FOR IMMEDIATE RELEASE
MONDAY: Native American community development project breaks ground in SE Portland
NAYA Generations combines early learning center, community center, intergenerational housing
Portland, Ore.—Community members gathered in southeast Portland Monday to break ground on the first phase of NAYA Generations, a comprehensive community development project designed around an early learning center, community longhouse, and intergenerational housing community in the Native American tradition. The project will bring foster children, permanent families, and elders together into a mutually supportive and service-intensive community.
Architectural renderings of the Generations project can be found at: http://tinyurl.com/NAYAgenerations
“The Generations project, an intergenerational housing community, is important to the Portland Native community because Native children are overrepresented in the State’s Foster Care system,” said Rey Espana, deputy director of the NAYA Family Center. “This project is a positive response to withdraw Native children from the foster care system and into permanent homes for adoption and or permanent guardianship.”
One in five Native American children in Multnomah County is in child welfare custody—a rate 26 times higher than white children. Native American youth are more likely to age out of foster care, experience homelessness, drop out of high school, fail to obtain a diploma, and experience mental health and wellness issues. The Portland Native American community, working with private and public partners, has devised NAYA Generations as an intervention—a place to provide Native American foster youth homes, families, and support to break the cycle of child welfare removal in our community.
In addition to barriers related to poverty levels and affordable housing, Native children are less likely to have access to early childhood education, leading to educational disparities that ultimately lead to average high school graduation rates well below the average levels for Portland Public Schools. The overall graduation rate for students in Portland Public Schools is 74%, while it is 51% for Native American students.

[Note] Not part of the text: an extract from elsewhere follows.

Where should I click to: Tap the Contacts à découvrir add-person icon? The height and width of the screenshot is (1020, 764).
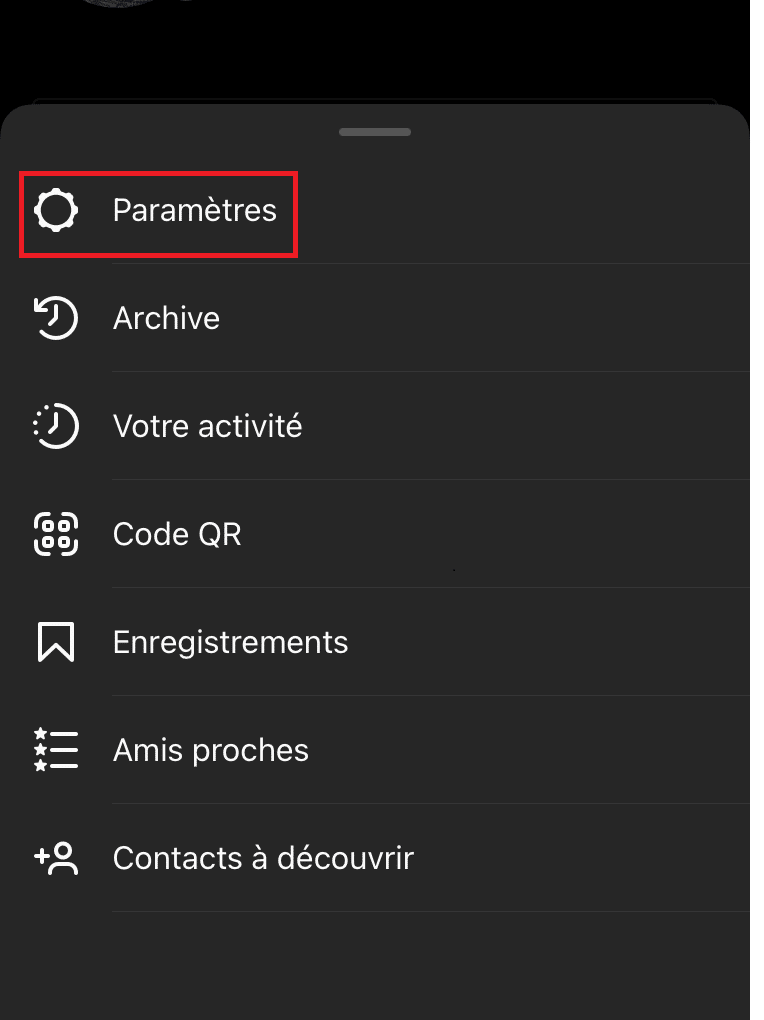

“Finding permanent, loving homes for children in foster care dramatically improves their opportunities and outcomes in life,” said City Commissioner Dan Saltzman. “The intergenerational model that Generations will use fosters healthy family dynamics, where elders live among adoptive families who can help nurture them, and in turn they are able to care for the children and families.”
NAYA’s partners in this effort include Portland Public Schools and the City of Portland, as well as Guardian Real Estate Services, the Oregon Department of Human Services, Oregon Child Development Coalition, Oregon Housing and Community Services, Multnomah County, Lents Neighborhood Association, Capital Pacific Bank, Carleton Hart Architecture, Meyer Memorial Trust, Enterprise Community Partners, JP Morgan Chase and LMC Construction.
“This new community represents years of hard work and collaboration among many,” said Thomas Brenneke, president of Guardian Real Estate Services. “It is an example of Guardian’s deep commitment to creative affordable housing concepts and the pursuit of public-private partnerships to make them happen.”
NAYA Generations’ permanent, community-supportive homes for vulnerable children in the foster care system prepares the next generation of Portland Native children for cultural, social, educational, and economic success.